2018年7月13日金曜日

「まどろみ」の世界

現在放送中のNHKみんなのうた「まどろみ」。

今日は、その映像を担当された、宇賀神光佑さんにお会いするため
NHK内のスタジオへお邪魔してきました!!

オンエアを観て以来、その映像の素晴らしさに、
ずっと直接お会いしたいと思っていました。

スタジオに着くと、実際撮影に使ったセットを前に、宇賀神さん、
制作スタッフの皆さんが歓迎してくださって、この時点で涙が。笑


(宇賀神さんと!たぶん世代も近そうでますます親近感)

作業を共にしていたわけではないですが、
ひとつの作品を一緒に作らせてもらっていたような気持ちだったので、

「ついにお会い出来た!!!」という想いでした。


本当に小さい、けれど細部まで丁寧に作り込まれた「まどろみ」の世界。
制作秘話を聞きながらひとつひとつ見せていただきました。


(右端の、幼稚園の制服かけが、そういうところがもう、懐かしくて可愛い・・・)



(ガラスの花瓶と、多肉植物!)

ちいさな人形を、少しずつ動かして撮影するコマ撮りアニメで制作されています。

みんなのうた公式サイトにも宇賀神さんのコメントが載っていますが、(以下抜粋)

「家族3人の人形の姿、形からも温もりを感じてもらえるよう木製を選び、桜の木目を生かして作りました。 ミニチュアの世界のお母さんは、現実世界のお母さんと同じように、色んなところで、植物や花器などを購入して、部屋を飾り、日常を楽しんでいるのだろうと想像し、小道具一つ一つの個性が引き立つよう、複数のミニチュア作家さんにお願いしました。
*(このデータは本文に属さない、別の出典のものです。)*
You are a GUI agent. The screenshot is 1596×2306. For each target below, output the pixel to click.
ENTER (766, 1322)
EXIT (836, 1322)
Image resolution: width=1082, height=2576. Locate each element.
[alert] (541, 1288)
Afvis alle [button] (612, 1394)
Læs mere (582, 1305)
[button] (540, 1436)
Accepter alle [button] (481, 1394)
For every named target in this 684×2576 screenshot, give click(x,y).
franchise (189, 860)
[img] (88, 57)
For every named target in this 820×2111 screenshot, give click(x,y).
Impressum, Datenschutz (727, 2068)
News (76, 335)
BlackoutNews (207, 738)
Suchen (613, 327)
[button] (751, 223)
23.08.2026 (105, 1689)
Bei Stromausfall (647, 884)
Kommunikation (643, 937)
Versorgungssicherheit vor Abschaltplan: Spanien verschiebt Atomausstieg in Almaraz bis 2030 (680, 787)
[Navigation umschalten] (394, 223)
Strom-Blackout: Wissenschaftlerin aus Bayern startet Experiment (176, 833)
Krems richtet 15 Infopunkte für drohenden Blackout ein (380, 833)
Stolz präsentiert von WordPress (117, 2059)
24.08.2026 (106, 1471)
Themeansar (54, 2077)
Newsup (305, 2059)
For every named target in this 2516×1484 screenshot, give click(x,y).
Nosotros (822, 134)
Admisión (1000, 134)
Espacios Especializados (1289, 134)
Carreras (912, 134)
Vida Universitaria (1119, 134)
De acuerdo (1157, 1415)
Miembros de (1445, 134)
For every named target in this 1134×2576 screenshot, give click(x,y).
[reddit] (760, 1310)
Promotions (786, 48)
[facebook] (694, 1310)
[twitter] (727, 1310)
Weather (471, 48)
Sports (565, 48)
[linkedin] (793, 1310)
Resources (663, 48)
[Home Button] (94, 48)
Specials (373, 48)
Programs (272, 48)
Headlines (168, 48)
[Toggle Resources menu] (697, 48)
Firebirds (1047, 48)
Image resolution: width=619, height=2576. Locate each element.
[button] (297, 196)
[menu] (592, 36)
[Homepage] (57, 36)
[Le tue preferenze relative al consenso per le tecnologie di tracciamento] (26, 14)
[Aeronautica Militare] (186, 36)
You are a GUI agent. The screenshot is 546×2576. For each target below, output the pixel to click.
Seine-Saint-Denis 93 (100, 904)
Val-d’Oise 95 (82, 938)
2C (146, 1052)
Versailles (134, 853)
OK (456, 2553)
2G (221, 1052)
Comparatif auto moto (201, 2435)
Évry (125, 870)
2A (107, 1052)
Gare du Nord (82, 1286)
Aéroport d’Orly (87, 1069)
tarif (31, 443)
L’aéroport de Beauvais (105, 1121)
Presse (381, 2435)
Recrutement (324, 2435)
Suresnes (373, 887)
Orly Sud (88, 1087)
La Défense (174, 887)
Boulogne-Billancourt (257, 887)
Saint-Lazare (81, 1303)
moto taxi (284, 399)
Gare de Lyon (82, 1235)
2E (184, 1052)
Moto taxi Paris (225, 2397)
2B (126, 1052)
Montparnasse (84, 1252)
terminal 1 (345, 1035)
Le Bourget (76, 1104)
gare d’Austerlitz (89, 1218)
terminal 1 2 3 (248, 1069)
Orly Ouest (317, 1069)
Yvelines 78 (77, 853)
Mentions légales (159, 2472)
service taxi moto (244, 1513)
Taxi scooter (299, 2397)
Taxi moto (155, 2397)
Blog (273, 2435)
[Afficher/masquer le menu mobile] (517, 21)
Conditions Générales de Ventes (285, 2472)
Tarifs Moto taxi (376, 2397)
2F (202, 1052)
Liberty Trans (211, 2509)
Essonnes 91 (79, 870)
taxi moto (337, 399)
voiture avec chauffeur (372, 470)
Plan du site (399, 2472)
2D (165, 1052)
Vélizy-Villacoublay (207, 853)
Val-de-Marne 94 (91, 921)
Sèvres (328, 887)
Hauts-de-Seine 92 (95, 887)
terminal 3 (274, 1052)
」


小さな小さな花瓶も、ちゃんとガラスを吹いて作られていたり、
植物や花は、光にきれいに透けるような素材を追求したのだそうで…脱帽です。
すべて本当に細部まで、深い想像力をもって、作られていました。
ご本人もお話されていましたが、歌詞をなぞっていくのではなく、映像だからこそ
表現できるもの、まさに、そんな手ざわりを感じます。

なかでも宇賀神さんが特にこだわったのがカーテンで、
その揺れ方も何度も方法を試し、さらにカーテンの向こうの景色と光については、
”まどろみ感”を表現するためプロデューサーの関山さんとも深夜まで議論を重ねたと…



実は、私が「まどろみ」を書いたとき、まず頭に浮かんでいたイメージは、
光を透かせて風に揺れるカーテンでした。

だから、あの映像のカーテンをみたときは、まるでデジャヴのようで、
本当に驚いたのです。

いろいろお話しながら、宇賀神さんも、関山さんも私も、
きっと同じものをみていたんだ…と胸が熱くなって。

歌っている本人が映像のチームの方とお会いすることは実は滅多にないそうで、
喜んでくださったのもまた感無量でした。色々語り尽くせず、話足りない…


全員が、「まどろみ」の世界を表現するため、アイディアを出し合い
ものづくりへの深い愛と情熱を注ぐ、妥協のないプロの仕事。
とてもクリエイティブで豊かで…

あぁ、わたしも、こうやってものをつくっていきたい、

と心の底から、感じました。


こういうものづくりに人生で交われた歓びや幸せや、
アメリカでJonとこの曲を録るまでのことや、音楽になったときの感動や、
自分のまだまだ足りないいろんなことへの悔しさとか、湧き上がってきました。


桜の木でつくられた親子。
本当に温もりがあって、小鳥を手にしているような、生きている感触。。。

私にとって「まどろみ」は本当に宝物のような作品になりました。

私にこの機会をくださった皆さん、ありがとうございました。

「まどろみ」のオンエアは7月末までです。もう名残惜しい。

音楽はCDで聴けるけど、映像はオンエア終了後は観られなくなっちゃうだなんて…!
(リクエストが多数あると、再放送があるようです!!)

ぜひ、この家族の、なんでもないある日の風景とともにまどろんでください。


猛暑のうえに、心配な状況が続いていますが、少しでも心と身体が休まり、
被災された方々にこのような穏やかな日々が一日も早く戻りますように。